Qwen2.5-Coder-1.5B Overview
Qwen2.5-Coder-1.5B is a 1.54 billion parameter pre-trained causal language model, part of the Qwen2.5-Coder series developed by Qwen. This model is a successor to CodeQwen1.5, bringing significant enhancements in coding capabilities. It is built on the robust Qwen2.5 architecture, featuring transformers with RoPE, SwiGLU, RMSNorm, Attention QKV bias, and tied word embeddings.
Key Capabilities & Features
- Enhanced Code Performance: Offers significant improvements in code generation, code reasoning, and code fixing.
- Extensive Training: Trained on 5.5 trillion tokens, including a large proportion of source code, text-code grounding, and synthetic data.

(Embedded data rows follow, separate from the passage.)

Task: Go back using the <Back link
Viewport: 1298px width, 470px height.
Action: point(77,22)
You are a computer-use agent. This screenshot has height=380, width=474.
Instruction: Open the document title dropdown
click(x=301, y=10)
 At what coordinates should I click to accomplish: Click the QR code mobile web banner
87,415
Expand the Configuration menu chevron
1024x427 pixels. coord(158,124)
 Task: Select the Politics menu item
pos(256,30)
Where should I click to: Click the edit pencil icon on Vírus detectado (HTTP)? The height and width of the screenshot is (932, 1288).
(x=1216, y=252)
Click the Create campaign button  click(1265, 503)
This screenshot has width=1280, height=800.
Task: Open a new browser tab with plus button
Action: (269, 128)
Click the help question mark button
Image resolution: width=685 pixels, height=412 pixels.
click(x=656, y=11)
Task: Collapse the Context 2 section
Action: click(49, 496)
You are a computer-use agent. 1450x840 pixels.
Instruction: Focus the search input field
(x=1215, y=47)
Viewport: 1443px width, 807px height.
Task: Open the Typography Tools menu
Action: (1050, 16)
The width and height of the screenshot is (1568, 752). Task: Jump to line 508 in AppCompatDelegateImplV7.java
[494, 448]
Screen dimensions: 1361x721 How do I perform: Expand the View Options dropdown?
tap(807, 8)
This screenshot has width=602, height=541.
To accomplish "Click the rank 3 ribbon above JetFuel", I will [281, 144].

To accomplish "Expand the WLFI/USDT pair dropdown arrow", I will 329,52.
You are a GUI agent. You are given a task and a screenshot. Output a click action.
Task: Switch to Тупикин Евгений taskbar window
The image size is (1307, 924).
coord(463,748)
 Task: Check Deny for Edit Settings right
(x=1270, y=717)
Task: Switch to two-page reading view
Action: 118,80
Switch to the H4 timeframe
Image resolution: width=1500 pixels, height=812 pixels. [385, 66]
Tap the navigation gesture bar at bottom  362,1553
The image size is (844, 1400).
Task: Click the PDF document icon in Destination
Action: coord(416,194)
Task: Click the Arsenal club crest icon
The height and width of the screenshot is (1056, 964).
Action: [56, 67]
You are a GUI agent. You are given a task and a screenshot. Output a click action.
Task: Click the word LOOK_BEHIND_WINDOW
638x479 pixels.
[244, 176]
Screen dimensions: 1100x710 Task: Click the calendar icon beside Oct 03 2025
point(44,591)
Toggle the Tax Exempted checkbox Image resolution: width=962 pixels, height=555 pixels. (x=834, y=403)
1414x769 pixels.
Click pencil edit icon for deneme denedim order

- Long Context Support: Supports a full context length of 131,072 tokens, utilizing YaRN for length extrapolation, though the default
config.json is set for 32,768 tokens. - Foundation for Code Agents: Designed to provide a comprehensive base for real-world applications such as Code Agents, while maintaining strengths in mathematics and general competencies.
- Architecture: Comprises 28 layers and 12 attention heads (GQA) for Q, with 2 for KV.
Good For
- Code-Specific Tasks: Ideal for tasks requiring advanced code generation, reasoning, and fixing.
- Further Fine-tuning: Recommended as a base language model for post-training applications like SFT, RLHF, or continued pretraining, rather than direct conversational use.
- Long Code Contexts: Suitable for applications requiring processing and understanding of very long code inputs, especially when configured with YaRN for extended context handling.